44-25 feels about right, though my guess is the 25 is more back-loaded as Michigan gets an early lead and then lets Maryland plug along.  Maryland is going to throw some weirdness at Michigan defensively and there may be a drive or two where McCarthy needs a breather (which sucks having Cade out) to get his head on straight but Michigan has the luxury of turning to a good running game and moving down the field that way.  

A stat I found interesting is that Tagovailoa threw 9 of his 11 picks last year against Iowa (5), OSU (2), PSU (1), and Michigan(1) and 6 of his 7 picks in 2020 against NW and Indiana (3 each) i.e. the good pass defenses he saw (plus Minnesota in 2021).  He seems incredibly opponent-dependent in how he performs under pressure, and while Michigan doesn't have elite pass rushers at the ends they absolutely have good enough players to get him sped up.    

BlueKoj

September 23rd, 2022 at 3:36 PM ^

Great point. I have heard and read a few folks playing down Taulia's "turnover prone" label since 5 came in one game. As you pointed out, TT hasn't answered the question of can he play a complicated athletic D and stay clean. In fact, the whole team has yet to answer that bell. I think the officials are going to be busy.

MNWolverine2

September 23rd, 2022 at 2:43 PM ^

Slightly concerned about player health as well.  Sounds like a good chance that All, Edwards, Keegan, and obviously McNamara are all unavailable for this game.

Should Michigan win this game - of course.  But I also remember last year sweating out a late drive against Rutgers at home.

Communist Football

September 23rd, 2022 at 4:36 PM ^

Here's Balas on the topic:

Yes, there is a player of significance dealing with an injury that could sideline him for some time...

The latest we’ve heard in this case — it is our opinion that Michigan will be down a key player for a significant period of time. This is one of those injuries you don’t mess around with or try to play through, even though this player would be tough enough to try. 

That’s all we can or will say at this time. If that’s the case, it’s very possible Harbaugh will address it this weekend. We’d love to see said player out there killing it against the Terrapins. We don’t expect it. 

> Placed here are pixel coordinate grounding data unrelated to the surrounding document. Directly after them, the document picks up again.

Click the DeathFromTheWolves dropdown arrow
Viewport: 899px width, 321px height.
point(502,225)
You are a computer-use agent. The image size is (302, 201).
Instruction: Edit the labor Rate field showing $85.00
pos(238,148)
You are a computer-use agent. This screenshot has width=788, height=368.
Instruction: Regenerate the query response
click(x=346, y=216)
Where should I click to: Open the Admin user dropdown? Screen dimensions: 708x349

Others — we expect running back Donovan Edwards and Karsen Barnhart to be available. How much they play might depend on how the game goes/what happens with the guys in front of them. But as is the case with soft tissue injuries, the more rest, the better. 

We would list Nikhai Hill-Green as “questionable,” but he’s getting closer to a return. And they will need him for the more physical teams on the schedule.  

kzoomgr

September 23rd, 2022 at 2:46 PM ^

Not sure I see us scoring as much as the consensus. Our O is untested, and has shown some propensity to stall out. We'll still put points on the board, but I have it in the 31 point range rather than 40+.  Maybe 17 at the half and a couple of TDs in the 2nd half.